However, as Neumayer (2001) said, the hostility towards practically any form of greening of multilateral investment and trade regimes is rooted in a much deeper frustration with the distribution of benefits in these multilateral regimes. In the view of developing countries, the developed countries benefit much more from these than they themselves do. In particular, they believe that the developed countries have benefited quite substantially from the Uruguay Round of trade negotiations on topics that they favour: intellectual property rights, investment, services, telecommunications, restriction of production and export subsidies, strengthening of anti-dumping measures, increased access to developing countries' market, to mention just a few. The developing countries on the other hand, have hardly benefited. Although WTO guaranteed them ‘special and differential’ treatment, they rightly complain that the special provisions of safeguarding their interests have largely been ineffectual in reality; the transitional periods have been too short for them to adjust to the requirements of the WTO agreements and that the promised technical assistance has been too little and too unsystematic to strengthen their capacity to comply with trade obligations. Thus, it seems fair to say that developed countries have benefited much more from Uruguay Round than the developing countries.

Given this imbalance, one can understand why developing countries are desperate to seek access to developed countries' markets and show their great suspicion and outright hostility to any restriction of this access – even if it comes in the name of saving ‘our common environment’.

Vietnam's Agricultural and Fishery Export to the EU

The EU green regulations on agricultural and fishery products

Mandatory regulations

Environmental regulations on agricultural and fishery products are mentioned in European Union Environment Product Legislation. Their goal is to protect community health and environment. They can be divided into two types: the regulations directly affecting environment such as packaging waste, organic food labelling, and the regulations having an indirect impact on environment but relating to people's health and food sanitary such as allowed maximum of pesticide residue in products.

The followings are some of popular regulations imposed on agricultural and fishery products. They are arranged from the most influential regulation on environment to the least one.

· Packaging waste: A Directive followed the packaging note in December 1994 (94/62/EC) requires the exporters to minimize the amount of packaging waste (transport packaging, surrounding packaging and sales packaging) and give preference to materials that are re-useable or recyclable.

——

Copy out the part of the trade and environment text that begins with the words "Mandatory regulations" and ends with "residue in products.".

**DATASET SECTION**.
——

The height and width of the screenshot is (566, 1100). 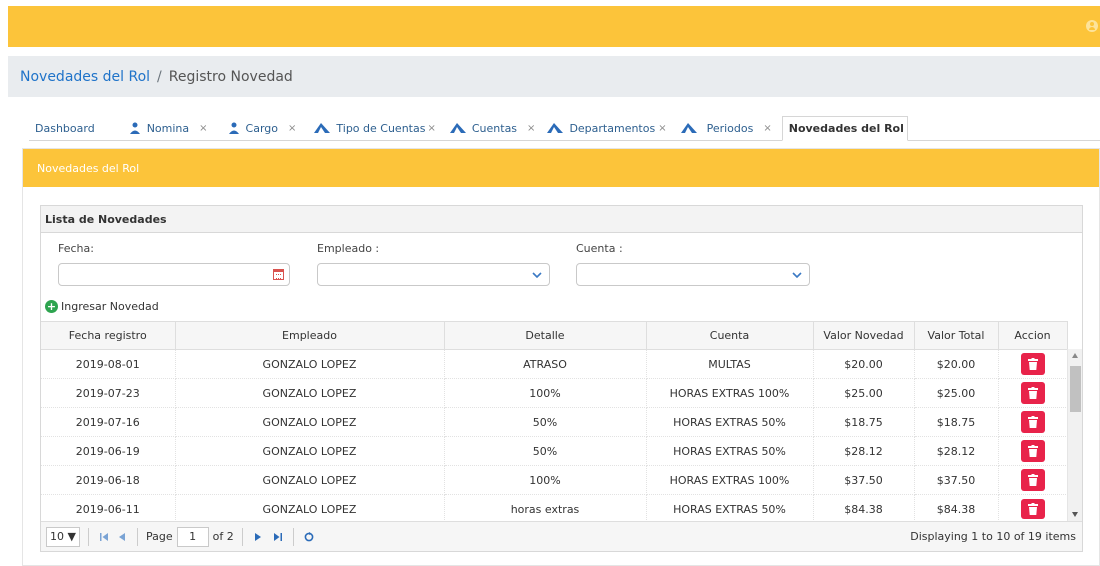 What do you see at coordinates (108, 364) in the screenshot?
I see `fecha-cell: 2019-08-01` at bounding box center [108, 364].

——

**FINAL ANSWER**.
Mandatory regulations

Environmental regulations on agricultural and fishery products are mentioned in European Union Environment Product Legislation. Their goal is to protect community health and environment. They can be divided into two types: the regulations directly affecting environment such as packaging waste, organic food labelling, and the regulations having an indirect impact on environment but relating to people's health and food sanitary such as allowed maximum of pesticide residue in products.